“Listening is an act of love.” This is the contemplative thesis statement of Zorana Sadiq’s solo show, MixTape, currently playing at Crow’s Theatre. It’s so simple, it sounds almost banal. Sadiq isn’t talking about the passivity of mere hearing; active listening demands our focused attention. Within that context, the line transcends its corniness and blossoms into a visceral truth.
Sharing the expansive space with a wide-back chair and tape deck, Sadiq relates her life’s journey with music as a companion and guide. Her training as an opera singer figures prominently. There is some technical jargon—terms that describe very specific techniques and auditory phenomena, but it never feels pedagogical. Weaving them into her language, she establishes the vital idea that music’s magic is essentially comprehensible and attainable—with skill and knowledge and focused effort.
Sadiq is amiable and charismatic, her voice an emphatic and generous invitation. The performance is so intensely fluid, you almost miss her precision. Emotional states of being take on physical texture, musical ideas become tangible artifacts to hold and examine. She has an astounding ability to blend and re-contextualize and cross-reference without ever disorienting her listeners.
She shows us the musicality of life as a sustained and vivid through-line. We wince at the strained chords of her fraught relationship with her mother—a dutifully concerned caregiver who can’t allow her daughter the space to forge her own path. Our hearts sink along with her own at the low, awful notes of a vocal coach’s devastating statement. She conveys the fierce crescendo of sexual awakening and the soaring trill of artistic achievement.

● **MATERIAL PROVIDED**
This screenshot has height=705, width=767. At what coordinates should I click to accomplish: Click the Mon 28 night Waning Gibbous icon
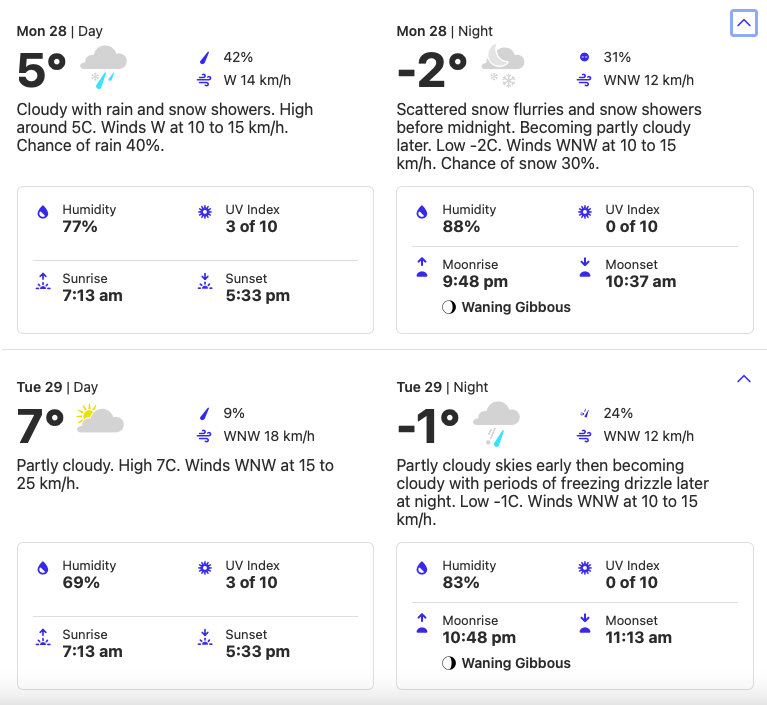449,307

● **SET OF TASKS**
1) Answer these questions from the MixTape review:
(a) At which theater is MixTape playing?
(b) Which two objects share the space with Sadiq?
(c) How does the review describe Sadiq's mother?
2) Pick up the review of the MixTape solo show after its last sentence and continue writing it.

● **ANSWER SET**
1)
(a) Crow's Theatre.
(b) A wide-back chair and a tape deck.
(c) As a dutifully concerned caregiver who can't allow her daughter the space to forge her own path.

2)
Thomas Ryder Payne’s sound design provides a nuanced and integrated aural landscape that supports Sadiq’s points. The execution is seamless. Rather than mere cues, the projected sounds are experienced as emanations from her own expressive psyche.
Julie Fox’s stage floor is a modest yet intriguing bit of design—a raked surface of light wood with linear grooves, two holes at one end and a raised fret at the other. My guest and I spent some time considering what, if anything specific, this stylized plane represents. Our mutual interpretation is that the stage is an abstracted musical instrument—sturdy, warm and resonant.
Arun Srinivasan’s lighting draws attention to itself in one specific device: a set of drifting follow-spots that occasionally hit their mark, but then wander off—untethered and searching. I’ve seen this before in director Chris Abraham’s work. In his production of The Boy in the Moon, it seemed to represent the intangible consciousness of a boy (with a rare genetic disorder) which his parents yearn to capture. Here, its meandering presence suggests the spirit of music itself—a constantly moving target for Sadiq, often lining up with her life’s rhythms, but sometimes painfully allusive.
My adolescence and teenage years correspond perfectly with the period when cassette “mix-tapes” were a thing. Though I have no memory of ever having made any myself, I fondly recall the phenomenon. And the metaphor is certainly apt—a curated collection of crafted sounds that tell us who she is and how she got here. It is also an invitation to unpack our own formative experiences and place them in a musical context.
And Sadiq is just such a delight. MixTape is a great excuse to hang out with her in a shared space.